*Records drawn from a dataset*:

*****

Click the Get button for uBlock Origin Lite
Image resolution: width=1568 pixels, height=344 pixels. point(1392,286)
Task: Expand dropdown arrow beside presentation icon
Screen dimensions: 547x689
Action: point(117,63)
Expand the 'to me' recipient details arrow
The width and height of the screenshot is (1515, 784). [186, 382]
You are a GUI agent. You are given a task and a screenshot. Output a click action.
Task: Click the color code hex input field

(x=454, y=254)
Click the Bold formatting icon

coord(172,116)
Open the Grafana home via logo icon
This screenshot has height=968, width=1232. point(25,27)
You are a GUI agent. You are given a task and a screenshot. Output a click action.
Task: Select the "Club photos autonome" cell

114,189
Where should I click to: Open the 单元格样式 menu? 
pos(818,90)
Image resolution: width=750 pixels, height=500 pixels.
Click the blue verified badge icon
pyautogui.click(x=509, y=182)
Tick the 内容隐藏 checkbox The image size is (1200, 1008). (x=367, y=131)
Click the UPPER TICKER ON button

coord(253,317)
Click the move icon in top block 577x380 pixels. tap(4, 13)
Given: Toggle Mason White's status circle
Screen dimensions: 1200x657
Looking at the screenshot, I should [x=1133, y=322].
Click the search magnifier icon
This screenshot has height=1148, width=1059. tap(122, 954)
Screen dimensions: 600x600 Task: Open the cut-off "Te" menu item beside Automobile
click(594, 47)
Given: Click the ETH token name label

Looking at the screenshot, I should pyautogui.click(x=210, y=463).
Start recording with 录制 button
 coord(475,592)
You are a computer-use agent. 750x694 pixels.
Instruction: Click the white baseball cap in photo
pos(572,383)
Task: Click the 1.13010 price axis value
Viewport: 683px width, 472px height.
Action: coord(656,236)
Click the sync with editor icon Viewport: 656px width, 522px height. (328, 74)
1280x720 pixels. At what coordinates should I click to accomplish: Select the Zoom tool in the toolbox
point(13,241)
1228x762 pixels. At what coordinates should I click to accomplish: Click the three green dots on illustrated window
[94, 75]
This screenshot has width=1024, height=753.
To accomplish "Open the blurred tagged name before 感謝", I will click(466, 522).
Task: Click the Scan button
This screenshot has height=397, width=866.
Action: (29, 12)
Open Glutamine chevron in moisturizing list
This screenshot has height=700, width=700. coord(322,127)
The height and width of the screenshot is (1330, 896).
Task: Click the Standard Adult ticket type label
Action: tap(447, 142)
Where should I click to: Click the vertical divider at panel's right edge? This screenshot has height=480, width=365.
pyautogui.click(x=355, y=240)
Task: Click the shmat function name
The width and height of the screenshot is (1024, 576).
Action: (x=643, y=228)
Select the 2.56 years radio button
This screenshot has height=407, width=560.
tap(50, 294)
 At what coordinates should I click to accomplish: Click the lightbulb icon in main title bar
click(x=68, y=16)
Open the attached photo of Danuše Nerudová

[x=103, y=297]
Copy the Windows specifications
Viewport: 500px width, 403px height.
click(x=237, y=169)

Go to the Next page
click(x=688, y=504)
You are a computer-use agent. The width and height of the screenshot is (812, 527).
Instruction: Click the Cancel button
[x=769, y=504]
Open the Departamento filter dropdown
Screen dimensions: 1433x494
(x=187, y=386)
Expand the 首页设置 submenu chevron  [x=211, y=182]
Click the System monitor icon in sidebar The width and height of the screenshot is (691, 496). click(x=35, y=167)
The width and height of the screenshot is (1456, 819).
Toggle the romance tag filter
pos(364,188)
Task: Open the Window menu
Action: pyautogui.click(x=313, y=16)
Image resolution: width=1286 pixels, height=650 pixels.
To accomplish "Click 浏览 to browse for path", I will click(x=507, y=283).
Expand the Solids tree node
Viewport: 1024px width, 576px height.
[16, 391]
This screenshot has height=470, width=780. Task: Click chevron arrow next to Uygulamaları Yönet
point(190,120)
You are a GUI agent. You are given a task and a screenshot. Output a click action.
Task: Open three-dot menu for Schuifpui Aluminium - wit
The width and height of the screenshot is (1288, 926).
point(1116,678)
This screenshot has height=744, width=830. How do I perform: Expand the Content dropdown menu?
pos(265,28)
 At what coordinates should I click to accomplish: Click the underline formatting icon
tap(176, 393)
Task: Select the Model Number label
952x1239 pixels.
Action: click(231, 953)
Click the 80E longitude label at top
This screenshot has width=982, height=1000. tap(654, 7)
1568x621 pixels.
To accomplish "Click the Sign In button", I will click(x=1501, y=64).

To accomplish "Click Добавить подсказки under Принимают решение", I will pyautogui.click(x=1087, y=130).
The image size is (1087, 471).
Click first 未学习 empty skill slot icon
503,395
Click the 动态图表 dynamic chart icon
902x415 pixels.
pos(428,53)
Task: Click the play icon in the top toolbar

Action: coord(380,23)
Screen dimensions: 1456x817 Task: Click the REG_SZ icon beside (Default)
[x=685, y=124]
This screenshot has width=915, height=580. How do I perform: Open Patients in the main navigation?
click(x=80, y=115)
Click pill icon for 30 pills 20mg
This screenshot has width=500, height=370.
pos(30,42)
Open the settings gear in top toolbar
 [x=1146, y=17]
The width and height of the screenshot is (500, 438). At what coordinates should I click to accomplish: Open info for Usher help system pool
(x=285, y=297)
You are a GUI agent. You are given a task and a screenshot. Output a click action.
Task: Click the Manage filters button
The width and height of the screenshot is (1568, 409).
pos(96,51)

*****

*AIM OF THE EXERCISE*: Render the whole set of entries again, exactly as given.

*TASK OUTPUT*:
Click the Get button for uBlock Origin Lite
Image resolution: width=1568 pixels, height=344 pixels. point(1392,286)
Task: Expand dropdown arrow beside presentation icon
Screen dimensions: 547x689
Action: point(117,63)
Expand the 'to me' recipient details arrow
The width and height of the screenshot is (1515, 784). [186, 382]
You are a GUI agent. You are given a task and a screenshot. Output a click action.
Task: Click the color code hex input field

(x=454, y=254)
Click the Bold formatting icon

coord(172,116)
Open the Grafana home via logo icon
This screenshot has height=968, width=1232. point(25,27)
You are a GUI agent. You are given a task and a screenshot. Output a click action.
Task: Select the "Club photos autonome" cell

114,189
Where should I click to: Open the 单元格样式 menu? 
pos(818,90)
Image resolution: width=750 pixels, height=500 pixels.
Click the blue verified badge icon
pyautogui.click(x=509, y=182)
Tick the 内容隐藏 checkbox The image size is (1200, 1008). (x=367, y=131)
Click the UPPER TICKER ON button

coord(253,317)
Click the move icon in top block 577x380 pixels. tap(4, 13)
Given: Toggle Mason White's status circle
Screen dimensions: 1200x657
Looking at the screenshot, I should [x=1133, y=322].
Click the search magnifier icon
This screenshot has height=1148, width=1059. tap(122, 954)
Screen dimensions: 600x600 Task: Open the cut-off "Te" menu item beside Automobile
click(594, 47)
Given: Click the ETH token name label

Looking at the screenshot, I should pyautogui.click(x=210, y=463).
Start recording with 录制 button
 coord(475,592)
You are a computer-use agent. 750x694 pixels.
Instruction: Click the white baseball cap in photo
pos(572,383)
Task: Click the 1.13010 price axis value
Viewport: 683px width, 472px height.
Action: coord(656,236)
Click the sync with editor icon Viewport: 656px width, 522px height. (328, 74)
1280x720 pixels. At what coordinates should I click to accomplish: Select the Zoom tool in the toolbox
point(13,241)
1228x762 pixels. At what coordinates should I click to accomplish: Click the three green dots on illustrated window
[94, 75]
This screenshot has width=1024, height=753.
To accomplish "Open the blurred tagged name before 感謝", I will click(466, 522).
Task: Click the Scan button
This screenshot has height=397, width=866.
Action: (29, 12)
Open Glutamine chevron in moisturizing list
This screenshot has height=700, width=700. coord(322,127)
The height and width of the screenshot is (1330, 896).
Task: Click the Standard Adult ticket type label
Action: tap(447, 142)
Where should I click to: Click the vertical divider at panel's right edge? This screenshot has height=480, width=365.
pyautogui.click(x=355, y=240)
Task: Click the shmat function name
The width and height of the screenshot is (1024, 576).
Action: (x=643, y=228)
Select the 2.56 years radio button
This screenshot has height=407, width=560.
tap(50, 294)
 At what coordinates should I click to accomplish: Click the lightbulb icon in main title bar
click(x=68, y=16)
Open the attached photo of Danuše Nerudová

[x=103, y=297]
Copy the Windows specifications
Viewport: 500px width, 403px height.
click(x=237, y=169)

Go to the Next page
click(x=688, y=504)
You are a computer-use agent. The width and height of the screenshot is (812, 527).
Instruction: Click the Cancel button
[x=769, y=504]
Open the Departamento filter dropdown
Screen dimensions: 1433x494
(x=187, y=386)
Expand the 首页设置 submenu chevron  [x=211, y=182]
Click the System monitor icon in sidebar The width and height of the screenshot is (691, 496). click(x=35, y=167)
The width and height of the screenshot is (1456, 819).
Toggle the romance tag filter
pos(364,188)
Task: Open the Window menu
Action: pyautogui.click(x=313, y=16)
Image resolution: width=1286 pixels, height=650 pixels.
To accomplish "Click 浏览 to browse for path", I will click(x=507, y=283).
Expand the Solids tree node
Viewport: 1024px width, 576px height.
[16, 391]
This screenshot has height=470, width=780. Task: Click chevron arrow next to Uygulamaları Yönet
point(190,120)
You are a GUI agent. You are given a task and a screenshot. Output a click action.
Task: Open three-dot menu for Schuifpui Aluminium - wit
The width and height of the screenshot is (1288, 926).
point(1116,678)
This screenshot has height=744, width=830. How do I perform: Expand the Content dropdown menu?
pos(265,28)
 At what coordinates should I click to accomplish: Click the underline formatting icon
tap(176, 393)
Task: Select the Model Number label
952x1239 pixels.
Action: click(231, 953)
Click the 80E longitude label at top
This screenshot has width=982, height=1000. tap(654, 7)
1568x621 pixels.
To accomplish "Click the Sign In button", I will click(x=1501, y=64).

To accomplish "Click Добавить подсказки under Принимают решение", I will pyautogui.click(x=1087, y=130).
The image size is (1087, 471).
Click first 未学习 empty skill slot icon
503,395
Click the 动态图表 dynamic chart icon
902x415 pixels.
pos(428,53)
Task: Click the play icon in the top toolbar

Action: coord(380,23)
Screen dimensions: 1456x817 Task: Click the REG_SZ icon beside (Default)
[x=685, y=124]
This screenshot has width=915, height=580. How do I perform: Open Patients in the main navigation?
click(x=80, y=115)
Click pill icon for 30 pills 20mg
This screenshot has width=500, height=370.
pos(30,42)
Open the settings gear in top toolbar
 [x=1146, y=17]
The width and height of the screenshot is (500, 438). At what coordinates should I click to accomplish: Open info for Usher help system pool
(x=285, y=297)
You are a GUI agent. You are given a task and a screenshot. Output a click action.
Task: Click the Manage filters button
The width and height of the screenshot is (1568, 409).
pos(96,51)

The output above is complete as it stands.